Pixel coordinate grounding data
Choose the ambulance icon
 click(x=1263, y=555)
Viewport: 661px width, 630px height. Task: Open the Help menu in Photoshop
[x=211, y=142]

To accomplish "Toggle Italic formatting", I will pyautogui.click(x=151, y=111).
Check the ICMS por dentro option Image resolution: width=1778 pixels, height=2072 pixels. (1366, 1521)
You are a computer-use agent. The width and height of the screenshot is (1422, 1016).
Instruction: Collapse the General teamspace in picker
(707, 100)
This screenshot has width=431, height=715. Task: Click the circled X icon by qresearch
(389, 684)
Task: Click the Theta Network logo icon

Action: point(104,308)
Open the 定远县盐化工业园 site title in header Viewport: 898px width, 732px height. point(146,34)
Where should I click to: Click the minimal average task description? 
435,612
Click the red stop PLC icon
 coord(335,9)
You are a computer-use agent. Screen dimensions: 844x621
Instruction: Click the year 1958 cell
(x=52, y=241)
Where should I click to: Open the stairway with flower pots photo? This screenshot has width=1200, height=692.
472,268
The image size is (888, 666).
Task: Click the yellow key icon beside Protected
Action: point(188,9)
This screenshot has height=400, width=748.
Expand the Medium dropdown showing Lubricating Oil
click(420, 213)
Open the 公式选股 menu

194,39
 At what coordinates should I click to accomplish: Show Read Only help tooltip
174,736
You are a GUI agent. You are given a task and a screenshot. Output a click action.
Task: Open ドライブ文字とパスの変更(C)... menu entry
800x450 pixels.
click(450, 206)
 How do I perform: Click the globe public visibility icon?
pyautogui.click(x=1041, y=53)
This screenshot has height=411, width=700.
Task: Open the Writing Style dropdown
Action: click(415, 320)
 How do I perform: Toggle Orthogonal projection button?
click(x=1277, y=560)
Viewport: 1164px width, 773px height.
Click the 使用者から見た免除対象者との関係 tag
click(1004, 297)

WHAT IS NEEDED
The expected answer is every line in the data above that carries the string "computer".

OUTPUT FOR THIS TASK
You are a computer-use agent. The width and height of the screenshot is (1422, 1016).
You are a computer-use agent. Screen dimensions: 844x621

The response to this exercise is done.